I want to cover one way you can do CI/CD for Azure Synapse Analytics serverless SQL pools using Azure DevOps in this post. Because I know it is a popular topic.
It is related to my post about how you can create a dacpac for an Azure Synapse Analytics dedicated SQL pool using Azure DevOps. Since they are both based in the same service.
Plus, a while ago I wrote about the increase in demand for Data Platform automation. So, I really wanted to do a post about how you can do CI/CD for Azure Synapse Analytics serverless SQL pools.
By the end of this post, you will know one way you can achieve this. In addition, some open-source tools that can help SQL Server and Oracle professionals do migration-based deployments.
CI/CD for serverless SQL pools video
You can see the contents of this post in action in the video for the November 2022 edition of the Azure Synapse Analytics and MVP series.
It is worth noting that there are other solutions available to do this. Which are either open-source or come at a cost because they provide more functionality.
Azure DevOps template available online
Before I go into too much detail, I have made a public repository available in GitHub that you can use as a template to do this yourself in Azure DevOps. It is called AzureDevOps-SynapseServerlessSQLPool.
You can access it by clicking on the name for it. There are also resources to help inside that repository. Including comments and a populated wiki that contains details on how to do various things. Like how to use Azure Key Vault to store variables.
One key point to remember is that when you create the password variable you must surround the value with single quotes. For example, for the password TopSecret you would enter ‘TopSecret’ with the quotes either side of it.
There are various ways to manage the variables in the AzureDevOps-SynapseServerlessSQLPool repository. Including variables containing secrets from Azure Key Vault.
For ideas about managing these variables I recommend reading one of my other post which covers how to keep your Azure Synapse secrets secret in Azure DevOps.
If it proves useful for you, please give it a star in GitHub.
First success with serverless SQL pool
It took a while to get to an efficient process that satisfied me. My first success in getting CI/CD to work with a serverless SQL pool was by using DbUp.
DbUp is a .NET library that you can use to do migration-based deployments. It is open-source and is licensed under the MIT license, which you can read about in the DbUp license file.
According to the official list of supported databases, it allows you to do migration-based to various databases like SQL Server and MySQL. However, I discovered it can also work with an Azure Synapse Analytics serverless SQL pool.
I had to do a few things to first get it to work in Visual Studio.

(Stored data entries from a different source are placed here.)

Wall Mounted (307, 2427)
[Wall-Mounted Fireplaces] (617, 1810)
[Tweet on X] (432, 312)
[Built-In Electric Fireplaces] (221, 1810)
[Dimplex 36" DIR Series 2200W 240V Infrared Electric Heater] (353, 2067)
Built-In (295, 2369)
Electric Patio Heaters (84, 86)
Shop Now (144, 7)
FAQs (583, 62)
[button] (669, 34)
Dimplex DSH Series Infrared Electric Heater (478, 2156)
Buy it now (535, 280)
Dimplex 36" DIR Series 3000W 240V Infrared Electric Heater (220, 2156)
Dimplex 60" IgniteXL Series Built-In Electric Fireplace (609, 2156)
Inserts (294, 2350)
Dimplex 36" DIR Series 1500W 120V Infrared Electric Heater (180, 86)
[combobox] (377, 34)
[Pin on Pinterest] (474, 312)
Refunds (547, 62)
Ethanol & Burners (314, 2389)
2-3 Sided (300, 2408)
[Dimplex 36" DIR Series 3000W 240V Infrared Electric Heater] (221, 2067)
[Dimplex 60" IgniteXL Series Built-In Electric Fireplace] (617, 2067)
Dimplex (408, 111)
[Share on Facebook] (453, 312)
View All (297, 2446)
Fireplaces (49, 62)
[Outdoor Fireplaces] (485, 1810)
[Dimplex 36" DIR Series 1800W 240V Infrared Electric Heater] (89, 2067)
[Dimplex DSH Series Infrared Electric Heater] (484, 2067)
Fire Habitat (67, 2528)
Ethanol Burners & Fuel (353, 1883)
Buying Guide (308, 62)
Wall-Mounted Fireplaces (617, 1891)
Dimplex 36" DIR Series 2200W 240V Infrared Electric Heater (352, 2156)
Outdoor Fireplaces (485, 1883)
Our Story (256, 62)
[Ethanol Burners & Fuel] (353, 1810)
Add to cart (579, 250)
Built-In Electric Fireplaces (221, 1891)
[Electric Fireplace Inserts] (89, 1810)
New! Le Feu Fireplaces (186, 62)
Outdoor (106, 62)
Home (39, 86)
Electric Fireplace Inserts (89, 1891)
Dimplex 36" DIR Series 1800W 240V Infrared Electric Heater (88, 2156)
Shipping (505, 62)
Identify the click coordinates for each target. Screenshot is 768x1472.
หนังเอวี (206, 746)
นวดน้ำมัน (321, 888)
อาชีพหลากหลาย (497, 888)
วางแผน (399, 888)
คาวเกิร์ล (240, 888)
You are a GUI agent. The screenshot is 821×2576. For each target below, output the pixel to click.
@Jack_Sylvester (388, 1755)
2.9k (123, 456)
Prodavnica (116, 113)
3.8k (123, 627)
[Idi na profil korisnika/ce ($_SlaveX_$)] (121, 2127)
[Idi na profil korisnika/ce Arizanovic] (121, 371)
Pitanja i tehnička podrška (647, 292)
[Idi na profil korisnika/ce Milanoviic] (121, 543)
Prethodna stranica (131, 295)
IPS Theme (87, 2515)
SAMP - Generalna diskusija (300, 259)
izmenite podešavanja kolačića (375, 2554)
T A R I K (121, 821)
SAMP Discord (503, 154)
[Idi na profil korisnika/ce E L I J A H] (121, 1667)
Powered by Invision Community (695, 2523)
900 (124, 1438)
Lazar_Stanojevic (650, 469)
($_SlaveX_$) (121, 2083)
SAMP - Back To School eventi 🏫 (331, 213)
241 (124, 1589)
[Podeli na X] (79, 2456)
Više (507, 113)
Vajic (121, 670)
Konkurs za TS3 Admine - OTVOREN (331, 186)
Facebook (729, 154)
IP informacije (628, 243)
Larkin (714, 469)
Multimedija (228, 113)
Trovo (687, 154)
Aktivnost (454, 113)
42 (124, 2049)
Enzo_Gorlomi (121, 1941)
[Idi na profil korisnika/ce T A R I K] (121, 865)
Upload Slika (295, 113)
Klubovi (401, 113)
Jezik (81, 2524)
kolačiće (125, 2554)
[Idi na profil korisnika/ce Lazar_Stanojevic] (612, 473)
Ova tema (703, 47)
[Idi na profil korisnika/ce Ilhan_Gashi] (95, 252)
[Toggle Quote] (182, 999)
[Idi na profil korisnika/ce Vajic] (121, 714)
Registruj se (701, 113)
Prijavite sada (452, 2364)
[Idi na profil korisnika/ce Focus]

First, I discovered that the create database option does not work with serverless pools. So, I had to create the database first.
Afterwards, I discovered that I had to change the code so that it would not attempt to create a table called SchemaVersions. Which is used to track which scripts have been run. Because I was unable to create the table in a separate Azure SQL Database.
Idea is that when you want to make a schema change you add a new script to the above project. However, because there is no way to track when the scripts were run against a database DbUp will run all the scripts again every time.
So, if you are going to use DbUp or the following method in Azure DevOps my advice is to put defensive logic in your SQL code. Like in the below sample taken from the ‘Script0002 – Alter table.sql’ file that I used in the above Visual Studio project. Which I have shortened on purpose.
IF EXISTS (SELECT * FROM sys.external_tables WHERE name = 'nyc_tlc_yellow_trip_ext')
DROP EXTERNAL TABLE nyc_tlc_yellow_trip_ext
GO
CREATE EXTERNAL TABLE nyc_tlc_yellow_trip_ext (
[vendorID] varchar(8000),
[tpepPickupDateTime] datetime2(7)
)
WITH (
LOCATION = 'yellow/puYear=2014/puMonth=3/*.parquet',
DATA_SOURCE = [nyctlc_azureopendatastorage_blob_core_windows_net],
FILE_FORMAT = [SynapseParquetFormat]
)
GO
CI/CD for serverless SQL pools using Azure DevOps
Moving on from there I wanted to do CI/CD for serverless SQL pools in both Azure DevOps and GitHub.
I first got this running in a pipeline by building the package using the ‘dotnet build’ command and then publishing it as an artifact. It worked; however, I thought this way was not as efficient as it could be.
So, I looked to see there was some PowerShell that could help. Whilst searching using my favourite search engine I spotted DBOps. I remembered that my friend Sander Stad (l/t) had mentioned it in a previous conversation.
So, I thought I would check it out. It is a GitHub repository that is in the Data Platform Community organization (previously known as the sqlcollaborative organization). Which was created by Kirill Kravtsov (l/t). Just like DbUp it is open-source and licensed under the MIT license. In fact, it uses DbUp for its deployment functionality.
Officially it supports SQL Server, Oracle, PostgreSQL and MySQL relational databases. However, I was able to get it to work with an Azure Synapse serverless SQL pool locally. So, I tried it in Azure DevOps.
I created a repository in Azure DevOps that contained only four files. A readme file, a yaml file for the pipeline and the two sample scripts. As you can see below it worked fine, with only those four files.
SchemaVersions table
One thing to note is that I am unable to change the location of the SchemaVersions table to be somewhere outside of the database. As I mentioned earlier in this post, that is the table DbUp uses to track which scripts have already been executed in a particular database.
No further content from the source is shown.